The problem isn’t a lack of ambition — it’s misunderstanding how AI truly works. Jason Droege, CEO of Scale AI, believes the issue stems from inflated expectations and misconceptions about AI’s real-world application.

There’s been this general promise that you can just plug in the model and everything will work,” Droege explained. “The reality is a little bit different.”

Rethinking AI’s Role in Business

Scale AI built its reputation by supporting large-scale machine learning systems with high-quality labeled data. These massive datasets are what allow large language models (LLMs) to distinguish between something as simple as a photo of a cat or a fish. For years, tech giants relied on Scale for precisely this — structured data that teaches AI to recognize, classify, and respond accurately.

Instagram | alexanddeer | Meta acquired 49% of Scale AI, prompting founder Alexandr Wang and senior executives to join their team.

This business model caught the attention of Meta, which acquired a 49% stake in Scale AI in June for $14.3 billion, valuing the startup at $29 billion. Following the deal, Scale’s founder Alexandr Wang and several senior leaders joined Meta. However, the acquisition raised eyebrows across the AI industry. Competitors like OpenAI and Google reportedly reduced their collaboration with Scale due to concerns over Meta’s influence.

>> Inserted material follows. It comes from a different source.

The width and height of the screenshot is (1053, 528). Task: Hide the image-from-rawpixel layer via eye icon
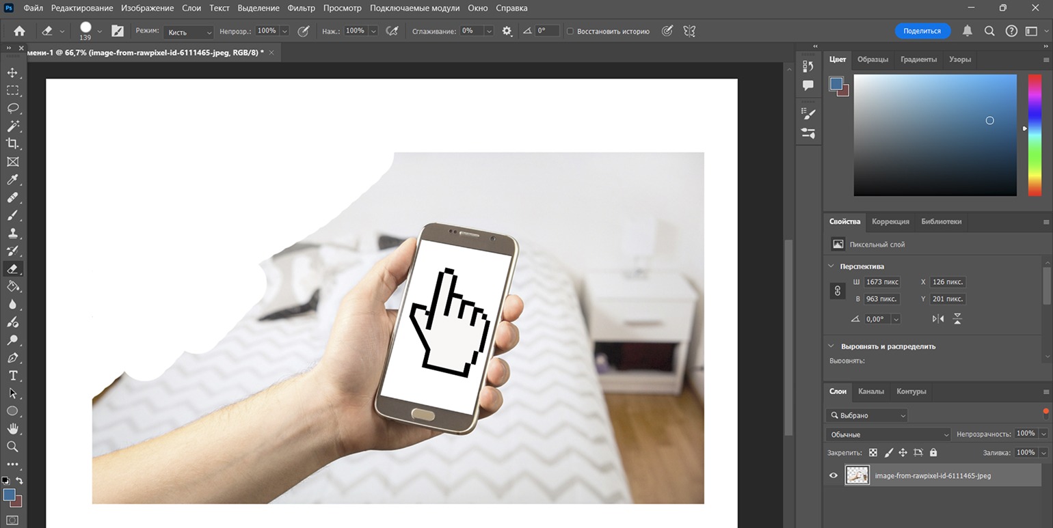pos(833,475)
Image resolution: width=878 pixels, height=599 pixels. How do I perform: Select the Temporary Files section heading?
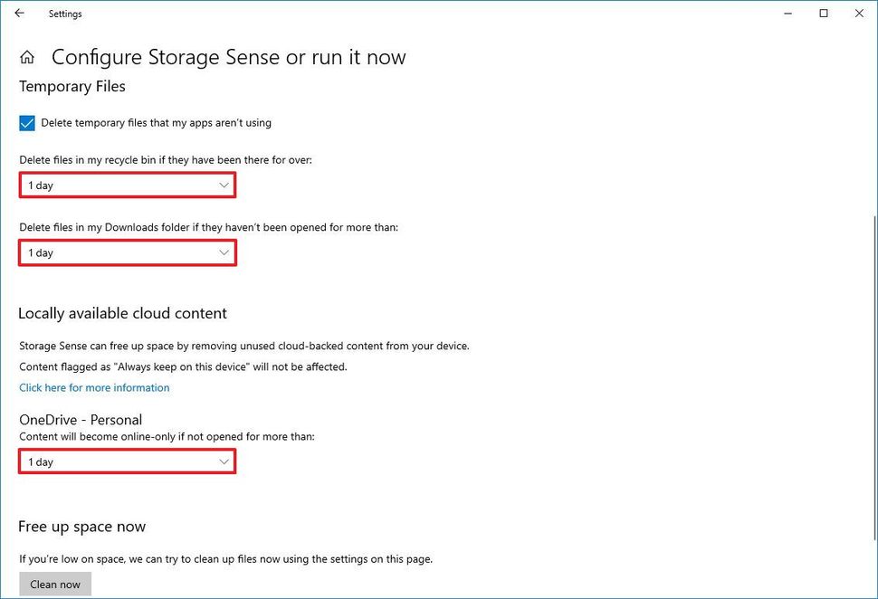(x=72, y=86)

Despite this, Scale’s data labeling division continues to grow every month. Now under Droege’s leadership — who first joined as Chief Strategy Officer — the company is expanding its mission. Beyond supplying organized data, Scale now helps businesses develop their own AI systems to streamline operations, automate repetitive tasks, and reduce inefficiencies.

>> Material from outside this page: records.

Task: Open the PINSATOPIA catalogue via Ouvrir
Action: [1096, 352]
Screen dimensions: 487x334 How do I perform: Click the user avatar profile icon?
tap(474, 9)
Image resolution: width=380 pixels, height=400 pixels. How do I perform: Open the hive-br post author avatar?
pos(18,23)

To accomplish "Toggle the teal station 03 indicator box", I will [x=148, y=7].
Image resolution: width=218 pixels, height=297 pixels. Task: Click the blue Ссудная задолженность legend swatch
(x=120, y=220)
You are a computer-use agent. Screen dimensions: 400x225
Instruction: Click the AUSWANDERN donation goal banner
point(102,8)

I think companies thought it was easier than it actually is,” Droege said. “But there is a ton of value when you get it right.”

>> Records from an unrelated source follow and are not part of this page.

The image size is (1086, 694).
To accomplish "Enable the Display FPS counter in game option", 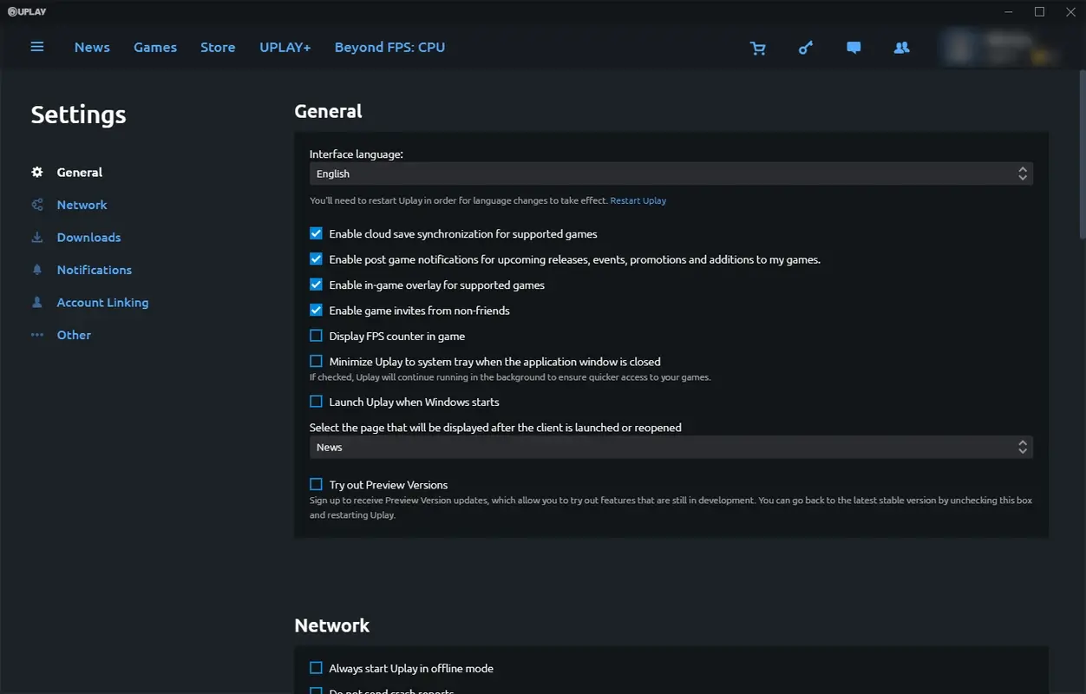I will (316, 335).
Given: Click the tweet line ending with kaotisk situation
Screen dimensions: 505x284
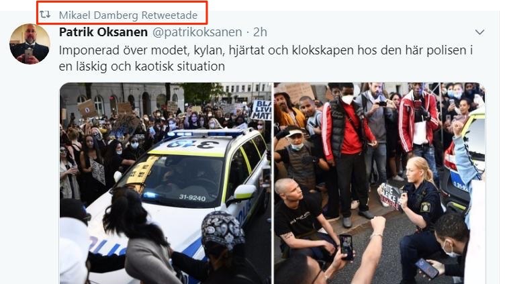Looking at the screenshot, I should coord(142,66).
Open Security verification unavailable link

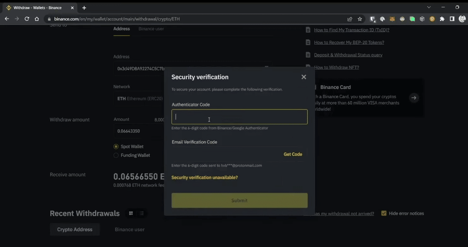click(204, 178)

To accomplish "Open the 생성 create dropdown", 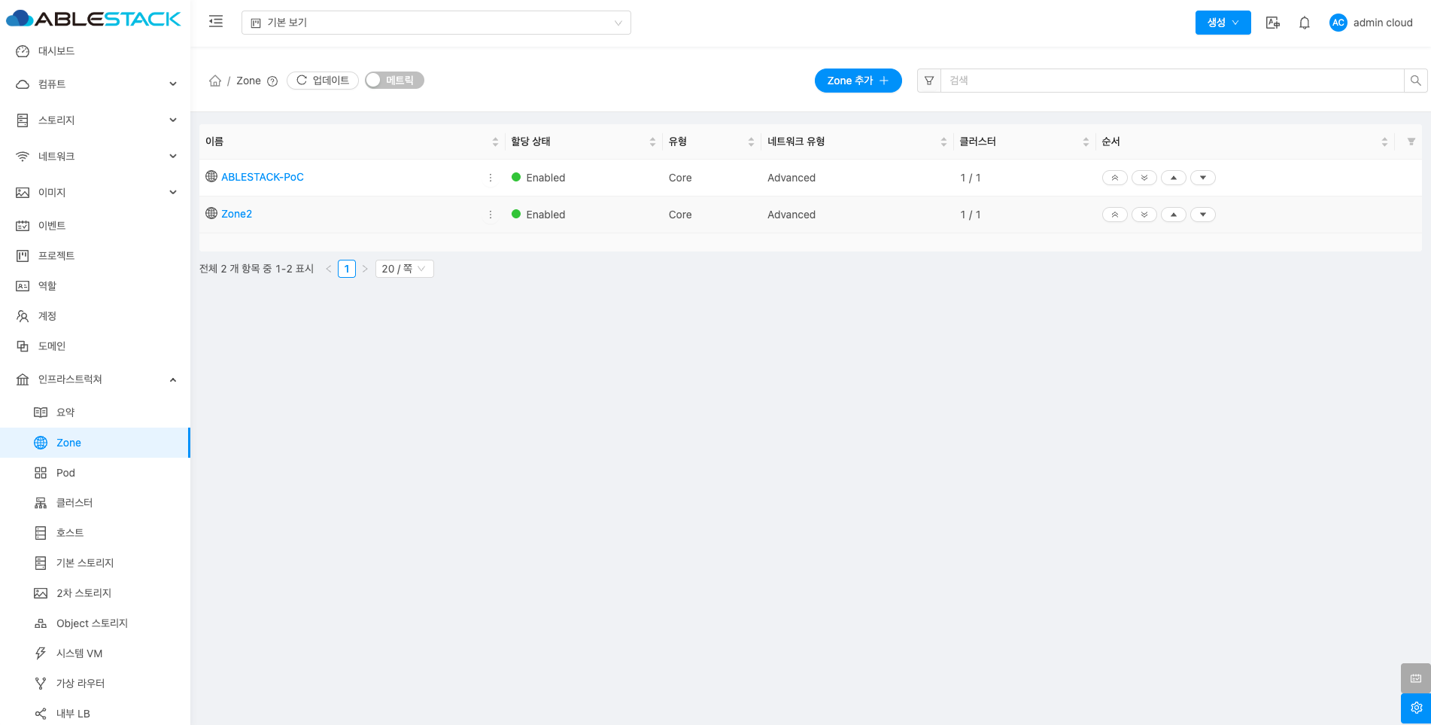I will pyautogui.click(x=1223, y=23).
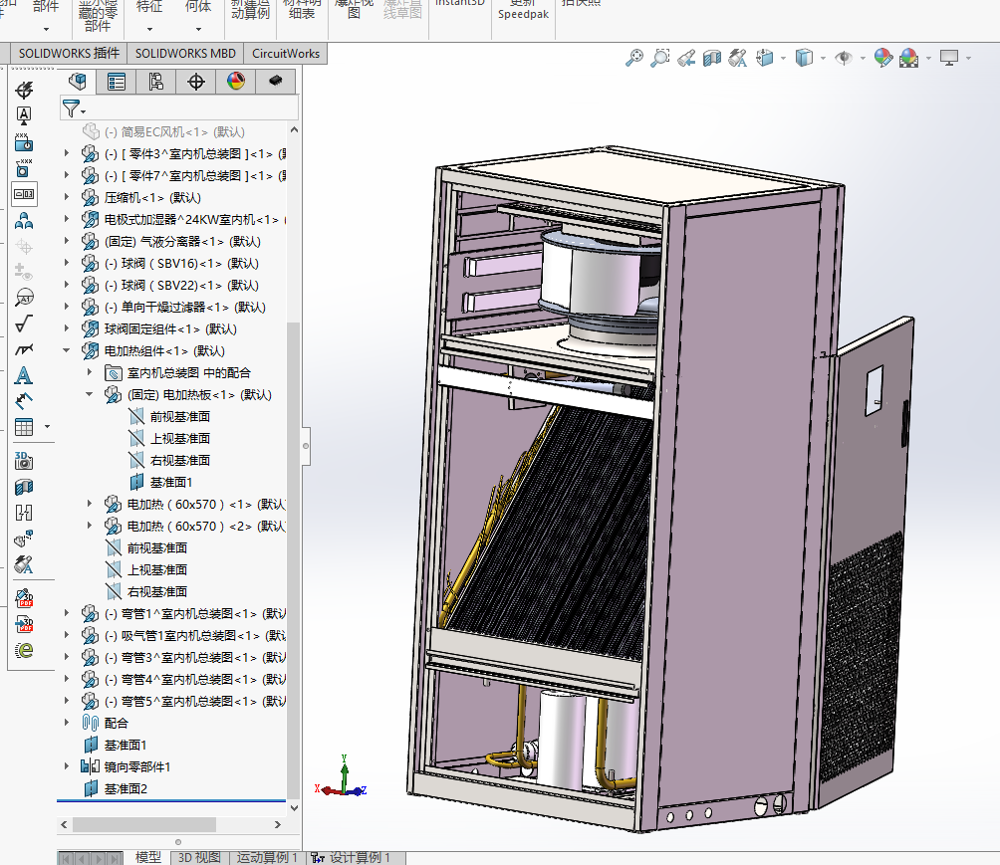Screen dimensions: 1000x865
Task: Open the ConfigurationManager tab icon
Action: [x=155, y=82]

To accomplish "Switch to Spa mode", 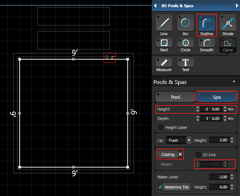I will coord(216,97).
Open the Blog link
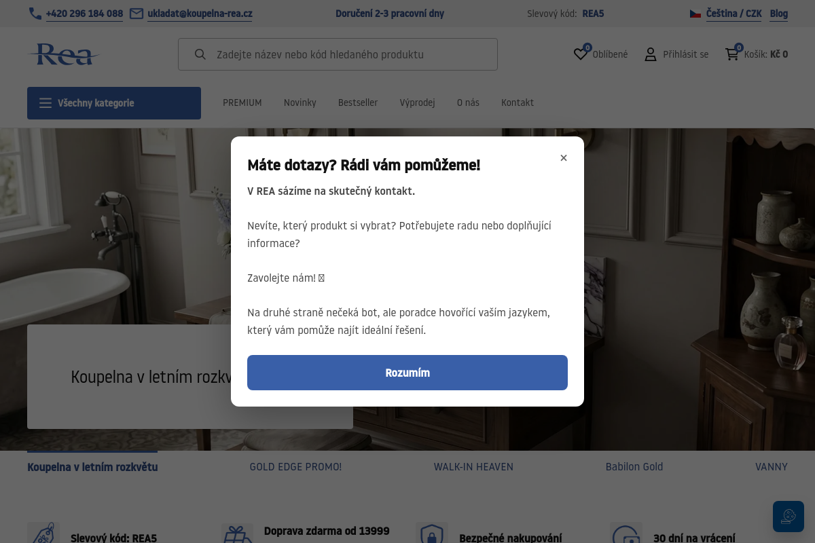Image resolution: width=815 pixels, height=543 pixels. 779,14
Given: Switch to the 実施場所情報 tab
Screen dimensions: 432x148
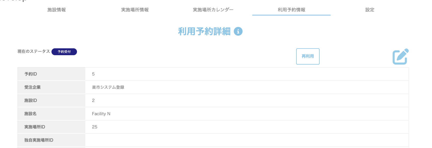Looking at the screenshot, I should (x=135, y=10).
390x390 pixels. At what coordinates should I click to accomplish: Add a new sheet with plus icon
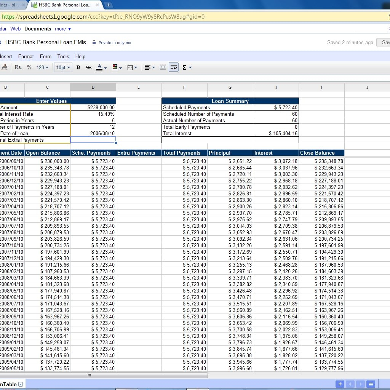(340, 384)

Why Most Companies Miss the Mark

While executives across industries talk about AI’s potential to enhance productivity, most aren’t seeing measurable results. MIT’s findings suggest many corporations are chasing the wrong problems with AI. Droege argues that businesses often treat AI like a magic wand capable of solving everything.

AI isn’t a fix-all,” he said. “It’s most useful when people are slow, inconsistent, or prone to errors.

The right approach involves identifying tasks that benefit from automation, such as:

1. Reviewing and summarizing lengthy documents
2. Processing insurance claims
3. Compiling medical histories for physicians

Scale has already helped organizations design tools that handle these challenges. For example, its AI systems assist doctors by summarizing patient information before consultations and help insurers evaluate claims faster and more accurately.

Human Expertise Still Matters

Despite AI’s growing sophistication, Droege emphasizes the importance of human oversight. “If a healthcare organization builds an AI tool to assist doctors, you’d want your most senior medical professionals giving feedback, identifying errors, and refining the system,” he said.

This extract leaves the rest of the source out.